Simultaneous Minimally Invasive Treatment of Colorectal Neoplasm with Synchronous Liver Metastasis

1General and Reconstructive Surgery, Department of Surgical Sciences, Policlinico Umberto I, “Sapienza” University of Rome, 00161 Rome, Italy
2Division of Surgery, Casa di Cura Villa Serena, Città Sant’Angelo, 65013 Pescara, Italy
3HPB and Advanced Minimally Invasive Liver Surgical Unit, Department of General and Minimally Invasive Surgery, Policlinico Abano Terme, 1 Cristoforo Colombo Square, Abano Terme, 35031 Padua, Italy

Received 21 November 2015; Accepted 24 March 2016

Academic Editor: Dimitrios Dimitroulis

Copyright © 2016 Stefano Garritano et al. This is an open access article distributed under the Creative Commons Attribution License, which permits unrestricted use, distribution, and reproduction in any medium, provided the original work is properly cited.

Abstract

Purpose.
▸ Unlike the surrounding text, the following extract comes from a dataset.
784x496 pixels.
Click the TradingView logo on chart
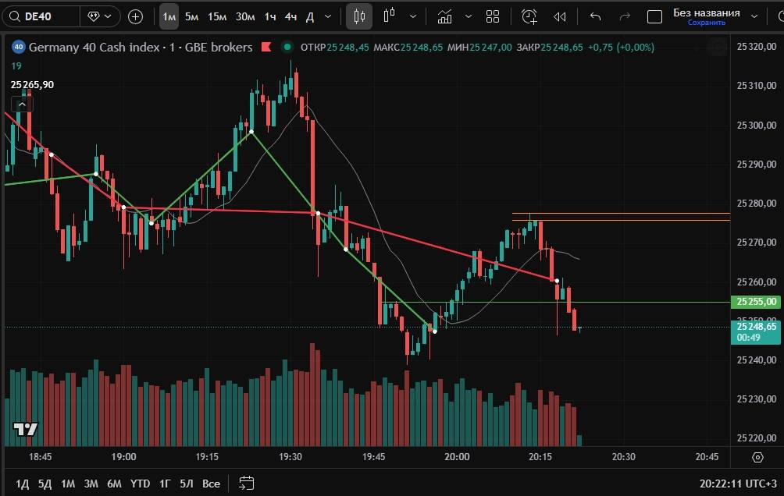click(x=26, y=429)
To analyse perioperative and oncological outcomes of minimally invasive simultaneous resection of primary colorectal neoplasm with synchronous liver metastases. Methods. A Medline revision of the current published literature on laparoscopic and robotic-assisted combined colectomy with hepatectomy for synchronous liver metastatic colorectal neoplasm was performed until February 2015. The specific search terms were “liver metastases”, “hepatic metastases”, “colorectal”, “colon”, “rectal”, “minimally invasive”, “laparoscopy”, “robotic-assisted”, “robotic colorectal and liver resection”, “synchronous”, and “simultaneous”. Results. 20 clinical reports including 150 patients who underwent minimally invasive one-stage procedure were retrospectively analysed. No randomized trials were found. The approach was laparoscopic in 139 patients (92.7%) and robotic in 11 cases (7.3%). The rectum was the most resected site of primary neoplasm (52.7%) and combined liver procedure was in 89% of cases a minor liver resection. One patient (0.7%) required conversion to open surgery. The overall morbidity and mortality rate were 18% and 1.3%, respectively. The most common complication was colorectal anastomotic leakage. Data concerning oncologic outcomes were too heterogeneous in order to gather definitive results. Conclusion. Although no prospective randomized trials are available, one-stage minimally invasive approach seems to show advantages over conventional surgery in terms of postoperative short-term course. On the contrary, more studies are required to define the oncologic values of the minimally invasive combined treatment.